The below cell is the main cell for collecting the data from the Instagram, since this code block is the longest block in the workspace, it's worth to discuss the parts of its structure. Please have in mind the best design pattern for this kind of task, is to create pipeline, but since this is a competition and understanding a pipeline might be difficult for reviewrs, I stick with this approach regarding the matter.

First thing, I have to check whether the data is present or not, if the **accounts** and **posts** dataset are present I'm reading them, otherwise I'm creating empty dataframes for each one of them with their corresponding features. I have to read the names of the accounts I want to get their information, for the training of this model, I have selected the top 100 pages with the most followers and top 100 pages with the most published posts. I call these **accounts dataset**.

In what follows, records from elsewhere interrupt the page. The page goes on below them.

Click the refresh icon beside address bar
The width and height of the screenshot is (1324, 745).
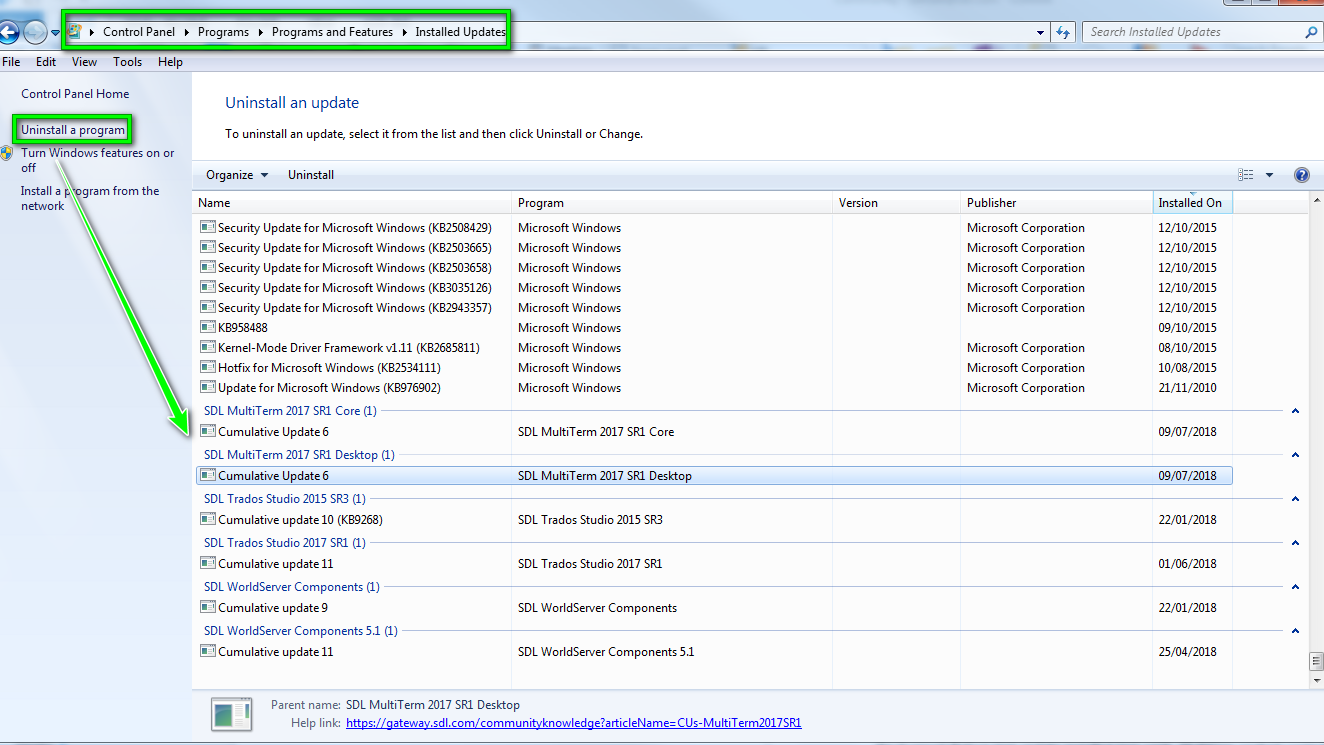1063,32
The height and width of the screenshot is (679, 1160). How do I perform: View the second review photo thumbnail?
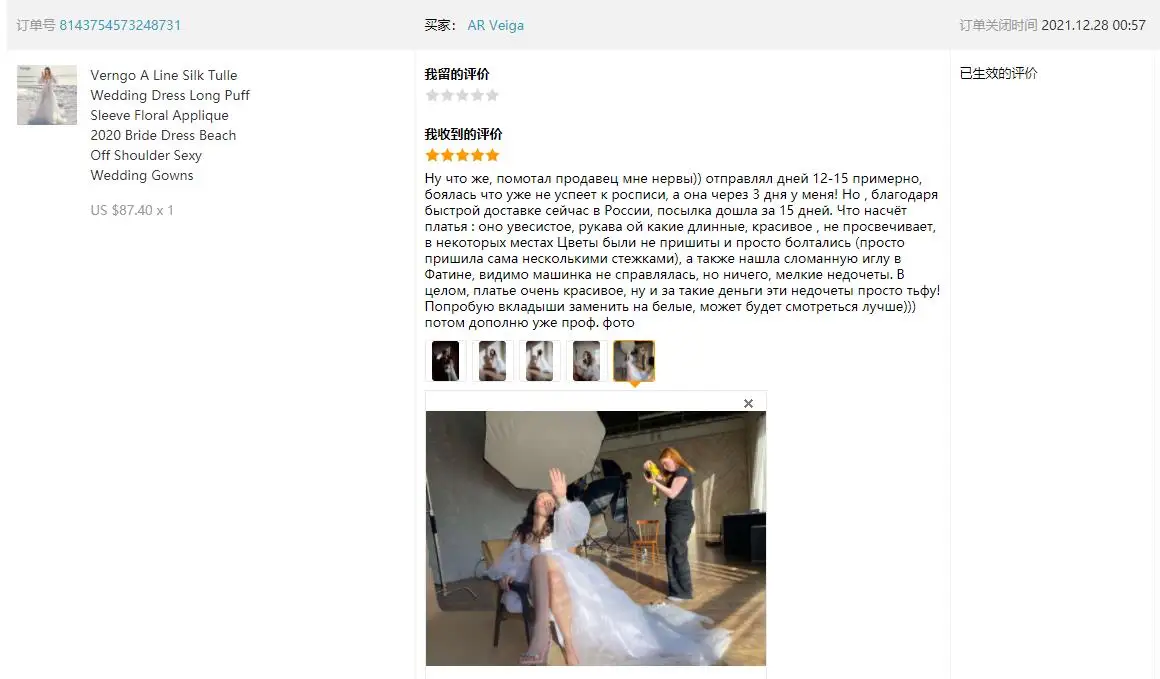pos(492,361)
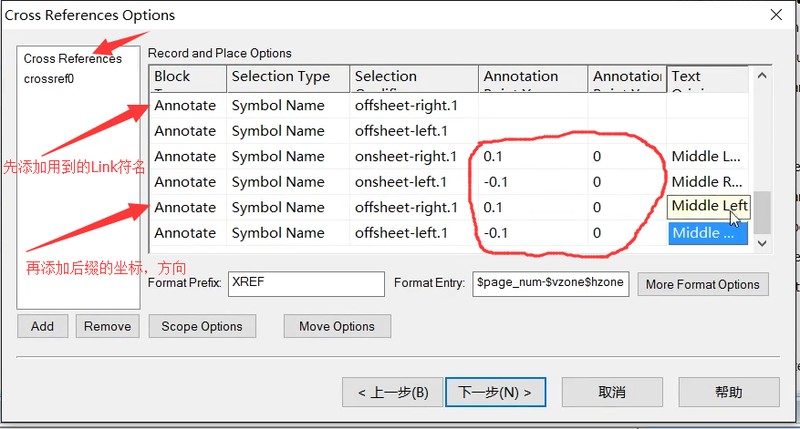The width and height of the screenshot is (800, 429).
Task: Focus the Format Prefix XREF field
Action: coord(306,284)
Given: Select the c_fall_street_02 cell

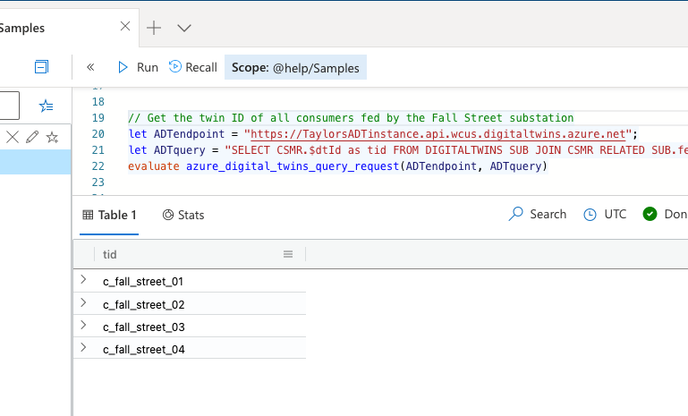Looking at the screenshot, I should pos(143,304).
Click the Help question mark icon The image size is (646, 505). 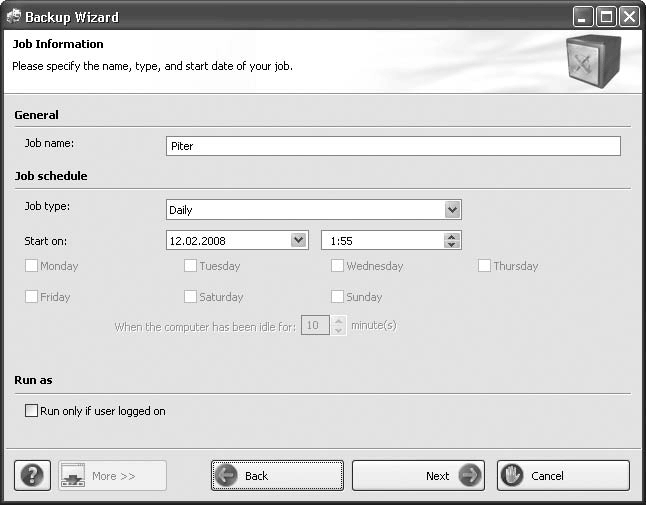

For each username in the accounts dataset, I do these procedures:
1. I check whether I had acquired that account information or no, if I had, skip that account and go to the next account.
2. Then I send a request containing appropriate headers and previously acquired cookies from logining into the Instagram, to recieve account information. I sanity check the response to validate whether we have got the correct response or it's faulty (i.e. empty response, page got private, etc.).
3. Previously Discussed features then are extracted from the response json and saved into their coresponding variables or lists, some of these features have to be calculated, for instance, media & reel frequency, view, like, comment, duration average and etc. These features are calculated and saved into their correspoding variables.
4. I create a temporary dataframe for each account and add it to the main accounts dataframe.
5. Almost the same procedure is done for the posts information.
6. In the end, we will have 5 seconds delay between each username process, to honoring the rate limit of the Instagram.

In [10]:
try:
    main_df = pd.read_csv('Data/main v2.0.csv')
    main_df.drop(columns=['Unnamed: 0'], inplace=True)
except:
    main_df = pd.DataFrame(columns=['id', 'username', 'shortcode', 'post_type', 'like', 'comment', 'object', 'category_name', 'follower', 'following', 'ar_effect', 'type_business', 'type_professional', 'verified', 'reel_count', 'reel_avg_view', 'reel_avg_comment', 'reel_avg_like', 'reel_avg_duration', 'reel_frequency', 'media_count', 'media_avg_comment', 'media_avg_like', 'media_frequency'])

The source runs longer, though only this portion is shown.